I had so much to think about before my session today. I have never talked about my t so much before a session. I thought Id walk in and she would see right through me that I had been trashing her for 3 days on the computer!
Well, I actually did not go blank. Maybe it was my mood- everything with me is so dependent on my mood. Maybe the meds are kicking in. I felt clear and wasnt (yet) crying. I remembered pretty much everything I had posted here on PC and all of the responses...all of them. (I didnt mention PC- does anybody mention PC to their t???) And then I just let it rip. Not in an angry way, but I felt confident in what I wanted to say and what I felt even if it was confusing. I told her everything not leaving out any detail. I couldnt believe I was saying this stuff.
Everything seemed to be related to everything else. The desk and my feelings about her being so far, distant and cold. About boundries. About my previous t and boundries. My lonely/frightened feelings with my mother, projecting stuff onto her, the csa with my father, my kids, my husband....we went through everything and the bottom line being not hurting myself and not hurting my children by acting out in front of them. Even if I have to "act as if." We spent some time on my mother's death. And how I "acted as if" during that period of time.
And the subject I have been talking "around" has been what I am doing with food. I have been emotionless lately and doing as I please, but my weight is too low (I am 113 and I am over 5'6") and this is where I struggled with her. It feels like a f***ing impossible thing to do to eat and put on weight. And I wont go into the hospital. I have a family. She believes that it is dangerous for my kids (not the little ones, but especially my teenage girls) to see what I am doing. And they know what I am doing and make comments all the time. I feel awful but cant find a way out of this hole. She seems to think if I keep acting out that they also can develop eating disorders and personality disorders. Not what I want to hear, but it does give me motivation to do something. I just dont know how or what that something would be. When I eat I feel like ????? I dont know. I want to hurt myself or kill somebody.

◆ Stored data entries:
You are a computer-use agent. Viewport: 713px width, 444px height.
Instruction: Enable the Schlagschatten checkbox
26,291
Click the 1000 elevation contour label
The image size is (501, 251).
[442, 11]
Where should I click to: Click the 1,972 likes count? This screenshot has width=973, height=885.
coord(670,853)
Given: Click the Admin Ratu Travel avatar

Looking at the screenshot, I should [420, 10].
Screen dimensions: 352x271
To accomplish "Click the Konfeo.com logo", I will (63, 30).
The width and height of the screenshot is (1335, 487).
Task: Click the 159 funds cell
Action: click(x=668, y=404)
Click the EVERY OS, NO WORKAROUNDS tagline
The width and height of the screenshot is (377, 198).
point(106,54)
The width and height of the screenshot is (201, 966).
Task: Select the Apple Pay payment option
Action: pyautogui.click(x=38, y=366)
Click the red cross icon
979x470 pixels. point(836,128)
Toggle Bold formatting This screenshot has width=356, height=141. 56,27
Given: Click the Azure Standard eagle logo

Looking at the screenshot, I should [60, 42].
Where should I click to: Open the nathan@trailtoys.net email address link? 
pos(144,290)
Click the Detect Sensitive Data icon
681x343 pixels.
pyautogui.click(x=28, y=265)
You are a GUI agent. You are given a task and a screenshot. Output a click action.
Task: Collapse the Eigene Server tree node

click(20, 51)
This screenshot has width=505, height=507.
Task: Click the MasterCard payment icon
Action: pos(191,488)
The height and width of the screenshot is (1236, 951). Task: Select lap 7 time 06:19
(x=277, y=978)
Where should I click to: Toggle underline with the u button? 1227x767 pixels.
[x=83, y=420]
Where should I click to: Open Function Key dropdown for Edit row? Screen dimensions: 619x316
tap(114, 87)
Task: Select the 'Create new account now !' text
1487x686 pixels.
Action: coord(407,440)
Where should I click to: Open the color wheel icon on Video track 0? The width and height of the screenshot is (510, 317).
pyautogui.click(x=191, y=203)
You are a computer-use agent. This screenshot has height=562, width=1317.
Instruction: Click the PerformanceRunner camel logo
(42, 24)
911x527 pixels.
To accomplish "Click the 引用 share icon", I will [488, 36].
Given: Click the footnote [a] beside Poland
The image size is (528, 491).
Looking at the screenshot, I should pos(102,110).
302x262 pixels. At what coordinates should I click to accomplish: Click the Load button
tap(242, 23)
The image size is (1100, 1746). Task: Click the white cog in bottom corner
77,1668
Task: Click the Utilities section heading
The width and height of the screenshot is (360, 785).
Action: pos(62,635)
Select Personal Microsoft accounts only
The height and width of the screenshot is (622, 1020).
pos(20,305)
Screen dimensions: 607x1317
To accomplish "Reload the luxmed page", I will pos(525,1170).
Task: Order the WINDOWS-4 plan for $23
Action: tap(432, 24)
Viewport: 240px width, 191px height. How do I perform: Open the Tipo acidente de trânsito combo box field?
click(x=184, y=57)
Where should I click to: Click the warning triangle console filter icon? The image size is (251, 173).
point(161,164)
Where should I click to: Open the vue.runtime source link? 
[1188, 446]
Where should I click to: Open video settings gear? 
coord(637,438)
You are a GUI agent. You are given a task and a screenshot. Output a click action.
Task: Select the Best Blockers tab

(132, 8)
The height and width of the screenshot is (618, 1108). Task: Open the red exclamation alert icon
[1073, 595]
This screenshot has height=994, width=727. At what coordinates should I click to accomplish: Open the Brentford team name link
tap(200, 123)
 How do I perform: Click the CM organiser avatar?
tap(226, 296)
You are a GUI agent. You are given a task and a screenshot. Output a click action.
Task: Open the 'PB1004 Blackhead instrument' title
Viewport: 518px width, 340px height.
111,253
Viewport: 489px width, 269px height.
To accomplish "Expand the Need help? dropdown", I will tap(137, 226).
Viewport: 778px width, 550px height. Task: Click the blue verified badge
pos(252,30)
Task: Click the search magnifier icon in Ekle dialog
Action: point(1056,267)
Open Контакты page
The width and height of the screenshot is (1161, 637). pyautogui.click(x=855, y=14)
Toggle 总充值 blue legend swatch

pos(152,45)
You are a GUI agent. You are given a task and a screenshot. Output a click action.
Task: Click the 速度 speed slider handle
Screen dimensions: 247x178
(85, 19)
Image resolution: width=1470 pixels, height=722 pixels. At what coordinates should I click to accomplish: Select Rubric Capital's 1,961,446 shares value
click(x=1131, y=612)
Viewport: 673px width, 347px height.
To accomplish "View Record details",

◆ EXERCISE INSTRUCTIONS:
(1) Repeat the part of the therapy-session post that begins at the words "I had so much" and ends after the words "on the computer!".
(2) Answer these questions using the therapy-session post:
(a) For how many days had the writer been trashing the therapist on the computer?
(b) What weight and height does the writer give?
(c) Which of the writer's children does the therapist see as especially at risk from seeing the writer's behavior?
(3) Extend the therapy-session post beyond its final sentence.
The stored data entries have no role in this work.

◆ RESPONSES BY ITEM NUMBER:
(1)
I had so much to think about before my session today. I have never talked about my t so much before a session. I thought Id walk in and she would see right through me that I had been trashing her for 3 days on the computer!

(2)
(a) 3 days.
(b) 113, at over 5'6".
(c) The writer's teenage girls.

(3)
She wants me to remember all the time that what I want to do is to be a different kind of mother than my mother was.
And then I brought up her vacation

I said "Are you going away?" This was at the end of the session and she was getting up anyway...I didnt want to leave

I thought, OH NO! ITS GOING TO BE 11 DAYS UNTIL I SEE HER AGAIN!
I asked her if she was going away. And she said....always wanting to be a blank slate..."Why?" And I put my head in my hands and said, "S**T!" And then she did say to me that she was going away for as long as I was going away (at least I got something out of her!). And then she said to me, "There is always the phone, not to worry." I breathed a huge sigh of relief knowing she will take my calls....and I left.
I have to say, that if I had not been posting here and getting my thoughts and feelings together I never would have known what I feeling and what to do about it. Never. I know some of my posts were really long and it was a lot over 1 desk! I so appreciate everyone taking the time to read those long ramblings

and give me such thoughtful replies. I took it all with me and it gave me confidence that it was OK to feel and say whatever I needed to.